Democrats responded during the George W. Bush years by aggressively questioning the validity of Bush’s war in Iraq, and the billions the Bush administration paid war contractor Halliburton – the previous employer of Vice President Dick Cheney.

Since then, Republicans have been laying in wait for their next opportunity to exorcise their unresolved presidential complex.

Aiming to weaken Obama’s clout

Obama’s current three scandals, and his perceived laissez-faire attitude towards dealing with them, has provided conservatives their next best window to even the score.

Lebanon Valley College political science professor and GOP expert James Broussard said Republicans have seized upon the three episodes in an attempt to undermine the credibility of Obama’s 2012 election mandate.

“They’ll be thinking, ‘We can’t un-elect the guy, but we can essentially nullify any clout he has,” Broussard said.

The tactic is surely meant to aide the Republican cause in the 2014 midterm elections.

But in executing the stratagem, many conservatives have curiously referenced the blemish that haunts the GOP to this day — Watergate and Nixon’s obsessive fixation on his perceived enemies.

“This is Nixonian,” conservative Fox News commentator Lou Dobbs said of Obama last week. “This is a president who’s inner Nixon is being revealed.”

It’s not the first time conservatives and Republicans have likened an Obama action to Watergate.

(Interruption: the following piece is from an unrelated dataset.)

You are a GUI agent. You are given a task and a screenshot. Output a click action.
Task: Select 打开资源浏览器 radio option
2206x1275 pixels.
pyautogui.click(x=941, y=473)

While looking into claims that former Pennsylvania Congressman Joe Sestak was offered an administration job so as not to oppose Republican-turned-Democrat Arlen Specter’s re-election, U.S. Rep. Darrell Issa, R-Calif., predicted an administrative stonewall a la Watergate.

“The White House will be falling back on a concerted scheme and cover-up strategy not seen in Washington since the days of Watergate,” he said in 2010.

Issa followed that last year by comparing the so-called “Fast and Furious” gun-running investigation to being “like Iran Contra, like Watergate.”

Also last year, U.S. Rep. Michele Bachmann, R-Minn., said the administration’s $535 million support of the failed solar energy company Solyndra “makes Watergate look like child’s play.”

Thus far, none of those comparisons have born out, but Republicans keep on making them.

And Obama seems determined to fuel his political opponents with the weaponry to needle him.

‘He has the responsibility’

When asked about the revived allegations that his administration covered-up information on the Benghazi attacks, Obama shot back: “There is no there, there.”

It sounded eerily like Clinton’s evasive deposition retort: “It depends on what the meaning of ‘is’ is.”

If Obama has attempted a cover-up of any or all of the three scandals he currently faces, he — like most elected chief executives — has failed to take to heart a basic political tenant articulated last week by former Pennsylvania Gov. Ed Rendell during a visit with The Patriot-News editorial board.

“I hate the word cover-up,” said Rendell, a fellow Democrat. “But even if you try to spin, or if you try to cover-up, that becomes a worse sin than the original failure. President Obama runs the government, and he has the responsibility for it.”

Republicans will hope that responsibility doesn’t prompt the president to admit culpability – indirect or otherwise – too soon. There are still 18 months before the midterm elections.